WORK ORDER: Output every entry below exactly as it is written.

DATA PROVIDED:
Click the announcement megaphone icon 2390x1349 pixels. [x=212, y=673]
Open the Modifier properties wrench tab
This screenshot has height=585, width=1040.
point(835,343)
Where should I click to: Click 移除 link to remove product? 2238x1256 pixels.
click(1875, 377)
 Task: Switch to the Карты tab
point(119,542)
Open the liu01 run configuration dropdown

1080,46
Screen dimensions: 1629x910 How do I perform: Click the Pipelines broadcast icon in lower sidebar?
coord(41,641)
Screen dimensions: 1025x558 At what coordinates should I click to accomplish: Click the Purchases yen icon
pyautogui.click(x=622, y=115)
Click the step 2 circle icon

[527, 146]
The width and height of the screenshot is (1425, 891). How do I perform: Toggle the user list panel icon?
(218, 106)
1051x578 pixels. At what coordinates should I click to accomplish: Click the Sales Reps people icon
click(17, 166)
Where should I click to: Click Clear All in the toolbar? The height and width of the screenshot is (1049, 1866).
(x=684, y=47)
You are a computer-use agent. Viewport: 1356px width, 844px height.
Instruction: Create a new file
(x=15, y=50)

ANSWER TO THIS EXERCISE:
Click the announcement megaphone icon 2390x1349 pixels. [x=212, y=673]
Open the Modifier properties wrench tab
This screenshot has height=585, width=1040.
point(835,343)
Where should I click to: Click 移除 link to remove product? 2238x1256 pixels.
click(1875, 377)
 Task: Switch to the Карты tab
point(119,542)
Open the liu01 run configuration dropdown

1080,46
Screen dimensions: 1629x910 How do I perform: Click the Pipelines broadcast icon in lower sidebar?
coord(41,641)
Screen dimensions: 1025x558 At what coordinates should I click to accomplish: Click the Purchases yen icon
pyautogui.click(x=622, y=115)
Click the step 2 circle icon

[527, 146]
The width and height of the screenshot is (1425, 891). How do I perform: Toggle the user list panel icon?
(218, 106)
1051x578 pixels. At what coordinates should I click to accomplish: Click the Sales Reps people icon
click(17, 166)
Where should I click to: Click Clear All in the toolbar? The height and width of the screenshot is (1049, 1866).
(x=684, y=47)
You are a computer-use agent. Viewport: 1356px width, 844px height.
Instruction: Create a new file
(x=15, y=50)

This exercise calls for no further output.